Assignment: Copy the Ash Wednesday reflection from "Today is Ash" to "of my life.", replacing "disrepair" with "neglect".

God Blog for Ash Wednesday, February 18, 2015

During the season of Lent, members of St. Stephen’s will offer brief daily reflections on an experience or a moment of transformation when we saw ourselves or someone else or an event in a whole new light. People are invited to share our “Aha” moments when God changes the landscape of life in small or large ways.

Today is Ash Wednesday but it also would have been my father’s 90th When I was 12, my father left our family to live with another woman. My teenage years were filled with shame because my parents were neither together nor
divorced; the house in which I lived was in extreme disrepair; and we existed on a very limited budget. I blamed my father for my mother’s unhappiness and for the limits of my life.

As an adult, through spiritual direction and therapy, I worked at healing my spirit. To be fully alive, I needed to let go of my anger, regret, and disappointment about the past; I needed to forgive my father. Over time, I came to see my father, my mother, and myself in new and freeing ways.

Days before my father’s 70th birthday, he suffered a massive stroke. Although he died from an embolism while still in the hospital, my sisters and I had time to be with him before he died. I spent three days with his wife visiting him daily in the hospital. While the stroke had taken away mobility on his right side and most speech, he was still alert and present. The day I left, he kissed me three times before he let me go. In the moment, the words I heard were “You know I love you; you know I love you; you know I love you.” Peter’s words to Jesus on the beach healing his abandonment and betrayal; my father’s last words to me healing my heart.

Extracted records:

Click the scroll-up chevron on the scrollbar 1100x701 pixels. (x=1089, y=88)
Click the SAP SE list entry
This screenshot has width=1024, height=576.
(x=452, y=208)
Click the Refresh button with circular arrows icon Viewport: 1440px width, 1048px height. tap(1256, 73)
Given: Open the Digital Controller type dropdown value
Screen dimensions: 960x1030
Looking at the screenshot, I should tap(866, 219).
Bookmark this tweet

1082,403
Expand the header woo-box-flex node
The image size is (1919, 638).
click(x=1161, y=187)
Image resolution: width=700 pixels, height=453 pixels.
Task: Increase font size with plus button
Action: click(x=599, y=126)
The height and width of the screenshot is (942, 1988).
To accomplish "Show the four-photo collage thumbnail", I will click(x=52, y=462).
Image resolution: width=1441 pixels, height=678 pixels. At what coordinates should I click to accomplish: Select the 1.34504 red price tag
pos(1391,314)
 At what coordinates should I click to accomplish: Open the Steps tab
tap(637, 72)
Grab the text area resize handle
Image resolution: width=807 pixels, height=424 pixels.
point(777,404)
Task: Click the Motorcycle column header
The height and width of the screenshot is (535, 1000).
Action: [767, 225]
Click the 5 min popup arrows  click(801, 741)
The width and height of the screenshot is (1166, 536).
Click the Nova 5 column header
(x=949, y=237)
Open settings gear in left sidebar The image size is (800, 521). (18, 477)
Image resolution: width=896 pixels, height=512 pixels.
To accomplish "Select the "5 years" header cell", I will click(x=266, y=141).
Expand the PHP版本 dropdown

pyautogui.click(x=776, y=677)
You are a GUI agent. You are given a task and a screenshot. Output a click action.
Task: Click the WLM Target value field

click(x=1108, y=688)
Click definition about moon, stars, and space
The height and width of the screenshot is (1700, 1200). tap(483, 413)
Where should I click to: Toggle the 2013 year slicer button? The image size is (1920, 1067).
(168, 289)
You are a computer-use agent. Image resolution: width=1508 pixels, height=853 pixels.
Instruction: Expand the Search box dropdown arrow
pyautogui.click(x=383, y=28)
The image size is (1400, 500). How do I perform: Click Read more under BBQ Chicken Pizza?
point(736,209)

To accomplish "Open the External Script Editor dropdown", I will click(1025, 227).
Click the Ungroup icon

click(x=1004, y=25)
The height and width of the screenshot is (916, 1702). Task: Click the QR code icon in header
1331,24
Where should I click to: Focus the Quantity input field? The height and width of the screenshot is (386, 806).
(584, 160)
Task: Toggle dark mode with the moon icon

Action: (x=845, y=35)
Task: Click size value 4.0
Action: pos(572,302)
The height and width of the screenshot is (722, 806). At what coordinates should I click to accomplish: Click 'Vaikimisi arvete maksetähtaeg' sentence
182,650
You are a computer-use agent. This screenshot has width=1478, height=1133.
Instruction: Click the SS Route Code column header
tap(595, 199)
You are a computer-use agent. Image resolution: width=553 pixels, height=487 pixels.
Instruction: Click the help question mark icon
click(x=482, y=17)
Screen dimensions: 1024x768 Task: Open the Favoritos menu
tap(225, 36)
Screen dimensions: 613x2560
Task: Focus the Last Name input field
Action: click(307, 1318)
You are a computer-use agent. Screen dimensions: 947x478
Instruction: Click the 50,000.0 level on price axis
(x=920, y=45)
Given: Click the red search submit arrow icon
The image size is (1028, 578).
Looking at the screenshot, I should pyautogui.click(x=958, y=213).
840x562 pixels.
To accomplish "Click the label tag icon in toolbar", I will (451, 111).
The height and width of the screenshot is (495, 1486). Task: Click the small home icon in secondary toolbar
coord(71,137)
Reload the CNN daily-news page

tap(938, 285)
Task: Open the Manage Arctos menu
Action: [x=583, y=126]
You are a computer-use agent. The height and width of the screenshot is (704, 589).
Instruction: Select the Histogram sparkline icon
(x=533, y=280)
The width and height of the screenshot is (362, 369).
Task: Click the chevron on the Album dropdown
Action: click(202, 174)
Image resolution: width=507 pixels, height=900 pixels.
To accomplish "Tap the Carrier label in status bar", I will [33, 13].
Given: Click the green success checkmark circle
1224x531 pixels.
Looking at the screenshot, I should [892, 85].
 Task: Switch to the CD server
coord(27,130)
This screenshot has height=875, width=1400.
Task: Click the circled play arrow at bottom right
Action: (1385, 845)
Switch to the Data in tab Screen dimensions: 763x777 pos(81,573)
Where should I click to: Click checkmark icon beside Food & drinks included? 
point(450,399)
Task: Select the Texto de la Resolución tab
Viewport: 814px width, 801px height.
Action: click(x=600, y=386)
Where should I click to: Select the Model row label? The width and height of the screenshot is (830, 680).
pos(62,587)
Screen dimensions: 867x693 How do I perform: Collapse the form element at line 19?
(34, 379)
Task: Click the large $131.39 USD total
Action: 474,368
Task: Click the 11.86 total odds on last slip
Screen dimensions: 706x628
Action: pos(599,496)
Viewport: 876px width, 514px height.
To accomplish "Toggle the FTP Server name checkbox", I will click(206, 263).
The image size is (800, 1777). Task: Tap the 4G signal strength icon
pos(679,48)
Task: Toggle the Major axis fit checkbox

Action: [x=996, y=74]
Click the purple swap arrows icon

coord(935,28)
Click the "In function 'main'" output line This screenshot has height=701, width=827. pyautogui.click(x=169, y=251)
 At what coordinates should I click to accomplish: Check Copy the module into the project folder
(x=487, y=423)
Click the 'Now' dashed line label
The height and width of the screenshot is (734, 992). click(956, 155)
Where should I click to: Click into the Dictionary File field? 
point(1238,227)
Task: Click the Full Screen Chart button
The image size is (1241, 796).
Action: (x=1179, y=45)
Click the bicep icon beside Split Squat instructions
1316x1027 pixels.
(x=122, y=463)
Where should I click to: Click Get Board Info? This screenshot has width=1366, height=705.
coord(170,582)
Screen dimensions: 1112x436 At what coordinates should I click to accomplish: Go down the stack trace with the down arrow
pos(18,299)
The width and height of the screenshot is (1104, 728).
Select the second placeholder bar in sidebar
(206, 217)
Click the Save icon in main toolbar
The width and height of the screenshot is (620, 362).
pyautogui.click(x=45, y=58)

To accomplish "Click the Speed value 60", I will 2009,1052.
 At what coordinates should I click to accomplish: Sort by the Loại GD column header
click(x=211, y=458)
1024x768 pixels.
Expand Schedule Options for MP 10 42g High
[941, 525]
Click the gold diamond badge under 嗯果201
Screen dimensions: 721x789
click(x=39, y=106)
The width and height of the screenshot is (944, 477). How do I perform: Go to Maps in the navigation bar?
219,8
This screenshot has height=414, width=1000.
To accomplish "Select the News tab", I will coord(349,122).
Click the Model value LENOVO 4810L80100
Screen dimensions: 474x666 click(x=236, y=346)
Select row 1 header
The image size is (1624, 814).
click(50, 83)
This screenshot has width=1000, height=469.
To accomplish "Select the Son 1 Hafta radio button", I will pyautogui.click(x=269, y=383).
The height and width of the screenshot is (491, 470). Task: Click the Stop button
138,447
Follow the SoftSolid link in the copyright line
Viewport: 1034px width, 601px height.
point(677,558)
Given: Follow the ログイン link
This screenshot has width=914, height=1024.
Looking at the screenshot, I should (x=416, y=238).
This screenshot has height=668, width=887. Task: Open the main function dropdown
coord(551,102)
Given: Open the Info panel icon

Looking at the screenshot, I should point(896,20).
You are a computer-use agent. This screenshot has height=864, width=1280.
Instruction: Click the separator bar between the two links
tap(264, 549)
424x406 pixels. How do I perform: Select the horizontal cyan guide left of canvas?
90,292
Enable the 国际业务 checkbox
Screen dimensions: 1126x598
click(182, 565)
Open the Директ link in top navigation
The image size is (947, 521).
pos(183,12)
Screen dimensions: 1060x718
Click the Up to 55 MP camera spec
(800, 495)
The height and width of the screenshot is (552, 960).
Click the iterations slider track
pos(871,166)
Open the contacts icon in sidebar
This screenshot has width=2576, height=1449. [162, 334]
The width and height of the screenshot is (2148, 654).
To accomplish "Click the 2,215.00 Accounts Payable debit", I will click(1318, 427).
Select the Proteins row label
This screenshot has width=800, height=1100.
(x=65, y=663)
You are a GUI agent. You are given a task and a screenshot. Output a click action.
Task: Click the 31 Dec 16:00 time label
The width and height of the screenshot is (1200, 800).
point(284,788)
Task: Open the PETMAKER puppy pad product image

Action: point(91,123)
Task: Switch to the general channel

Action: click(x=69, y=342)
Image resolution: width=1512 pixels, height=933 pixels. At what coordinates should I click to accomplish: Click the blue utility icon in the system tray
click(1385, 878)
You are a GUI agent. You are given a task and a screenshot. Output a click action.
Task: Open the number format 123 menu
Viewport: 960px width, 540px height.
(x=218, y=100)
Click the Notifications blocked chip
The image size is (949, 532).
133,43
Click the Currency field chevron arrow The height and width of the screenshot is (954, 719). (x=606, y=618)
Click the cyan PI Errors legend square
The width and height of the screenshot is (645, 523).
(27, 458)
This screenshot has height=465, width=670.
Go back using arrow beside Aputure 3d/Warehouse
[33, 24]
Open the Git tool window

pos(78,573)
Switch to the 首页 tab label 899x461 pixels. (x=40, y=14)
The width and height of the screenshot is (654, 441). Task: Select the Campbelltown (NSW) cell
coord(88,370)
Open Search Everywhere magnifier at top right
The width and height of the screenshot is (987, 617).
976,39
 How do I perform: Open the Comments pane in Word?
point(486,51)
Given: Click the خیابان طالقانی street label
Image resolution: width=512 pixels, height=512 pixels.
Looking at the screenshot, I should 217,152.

Exercise solution:
Today is Ash Wednesday but it also would have been my father’s 90th When I was 12, my father left our family to live with another woman. My teenage years were filled with shame because my parents were neither together nor
divorced; the house in which I lived was in extreme neglect; and we existed on a very limited budget. I blamed my father for my mother’s unhappiness and for the limits of my life.